La manière dont nous écoutons un·e conteur·se d’histoire diffère selon les personnes et les circonstances. On peut porter son attention d’abord sur la personne du·de la Conteur.se – sa voix, ses gestes, sa démarche, sa posture ; ou s’intéresser à son environnement, qui prend alors le pas sur la narration elle-même. Étudiant moi-même des chants épiques traditionnels, qui peuvent durer des heures, mon attention s’attache parfois à des éléments hétérogènes selon le moment. L’esprit et la spontanéité du·de la Conteur.se me fascinent, autant que le pouvoir et la beauté de sa voix. Mon degré de familiarité au langage utilisé ajoute également une dimension supplémentaire à l’impression générale. Que je maîtrise ou non la langue, chaque instant d’écoute est une expérience valable, susceptible de convoquer une imagerie singulière.
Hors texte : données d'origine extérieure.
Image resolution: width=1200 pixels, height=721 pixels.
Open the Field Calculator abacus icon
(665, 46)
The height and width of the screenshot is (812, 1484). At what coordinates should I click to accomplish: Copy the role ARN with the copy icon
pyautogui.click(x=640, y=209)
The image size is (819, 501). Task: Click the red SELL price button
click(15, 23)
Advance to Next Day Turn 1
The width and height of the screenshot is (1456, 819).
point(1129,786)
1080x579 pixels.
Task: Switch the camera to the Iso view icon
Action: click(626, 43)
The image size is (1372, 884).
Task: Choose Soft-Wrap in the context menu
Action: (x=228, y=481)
Une part non négligeable de mon travail est dédiée à la transcription et la traduction, en tant qu’outils de base pour exploiter les caractéristiques de mes sources primaires, en l’occurrence les archives audios que j’utilise dans le cadre de mes recherches artistiques. Chaque pièce consacrée à cette étude se concentre sur un aspect particulier. Cette pièce d’ensemble tente ainsi d’explorer la notion de matérialité de la voix, ainsi que celle de la documentation proprement dite : une archive audio de Fabio Dalasay chantant un épisode de l’épopée Agyu d’Agusan Manobo, un enregistrement datant de juillet 2000 (réalisé in situ par Margarita Cembrano, Philippines Epics and Ballads Archive, Box 6. 6.1). Cette pièce élargit également le rôle de la voix des instrumentistes dans le cadre de mon écriture d’ensemble. Au-delà de la théâtralité suscitée par ces voix, et de leur contribution à étoffer le son des instruments, je veux ici évoquer un objet partagé, une image partagée avec laquelle, ou un espace dans lequel, chacun pourra se retrouver ou s’identifier. Toutes ces considérations peuvent apparaître assez nébuleuses en l’état, mais peut-être trouverai-je des éclaircissements lorsque j’aurai terminé ma thèse ; ou, peut-être aussi, tout cela est-il destiné à rester nébuleux.
« diwata » est un mot commun à de nombreuses langues parlées aux Philippines. Il peut désigner une nymphe, une divinité, un esprit de la nature – il se rapproche en cela du mot sanscrit « Devatā » dont il dérive. Dans cette pièce, je fais plus particulièrement référence au fait que c’est le nom que l’on donne aux esprits qui guident les chanteurs de chants épiques.
Feliz Anne Reyes Macahis, note de programme du concert Manifeste du 19 juin 2021 au CENTQUATRE-PARIS.